To such extent, the use of credible science disguises for a long time what is essentially a monster movie at heart. The introduction of the creature holds some of the most fascinating scenes in the film – there is an eeriness to the scenes where it first demonstrates its intelligence using the letters of a Scrabble set and scuttling about the lab as Adrien Brody and Sarah Polley try to determine what they have created. Things become a little less interesting where the creature goes from something represented largely by CGI and animatronics to being played by French actress Delphine Chaneac where it is far more obvious that it is a human playing the part. Nevertheless, Chaneac conducts an intriguing series of gymnastics, animal-like expressions and behaviours, while the makeup and visual effects people outfit her with a striking array of barbed tails, sets of wings, three-fingered hands and cloven feet. Adrien Brody and Sarah Polley are okay in their parts, although neither do anything that truly stretches their acting talents – they are largely generic roles and the conflicts that play out between them are not where the film’s drama rests.

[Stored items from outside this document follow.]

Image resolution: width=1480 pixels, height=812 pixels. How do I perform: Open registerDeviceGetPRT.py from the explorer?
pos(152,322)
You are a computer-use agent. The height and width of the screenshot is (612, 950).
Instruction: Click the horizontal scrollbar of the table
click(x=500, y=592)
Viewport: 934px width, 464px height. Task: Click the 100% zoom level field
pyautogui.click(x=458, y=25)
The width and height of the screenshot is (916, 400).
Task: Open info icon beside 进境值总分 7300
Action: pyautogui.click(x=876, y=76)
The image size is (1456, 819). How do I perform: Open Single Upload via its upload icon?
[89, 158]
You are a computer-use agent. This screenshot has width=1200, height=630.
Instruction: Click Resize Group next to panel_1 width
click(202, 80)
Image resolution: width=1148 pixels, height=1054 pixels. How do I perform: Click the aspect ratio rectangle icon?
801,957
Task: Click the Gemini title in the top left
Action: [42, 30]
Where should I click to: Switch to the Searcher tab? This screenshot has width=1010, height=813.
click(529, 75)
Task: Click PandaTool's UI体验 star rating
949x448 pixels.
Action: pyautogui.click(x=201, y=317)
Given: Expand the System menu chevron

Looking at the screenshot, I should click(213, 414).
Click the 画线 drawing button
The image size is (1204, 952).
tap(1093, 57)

Ultimately, I felt that Splice was Vincenzo Natali’s least interesting film to date. It may well have been that the Dark Castle name mandated that he have to play it out as a monster movie but I could not help but feel that when he started to do so, the film bought into too much of a cliched treatment. For all the scrupulousness of the science on display, Splice never treads far from being Frankenstein science where the story is a prognosticator of doom rather than a balanced examination of issues. The script raises a number of issues about genetic research and aims at but never finds anything original to say about them. The ending feels generic, almost as though Vincenzo Natali did not have much interest in it or that he was merely going down the creature/chase route because he and his writers couldn’t think of any other way to wrap up the story. If nothing else, these sections do at least provide the kinkiest sex scene of the year.
(Nominee for Best Makeup Effects at this site’s Best of 2010 Awards).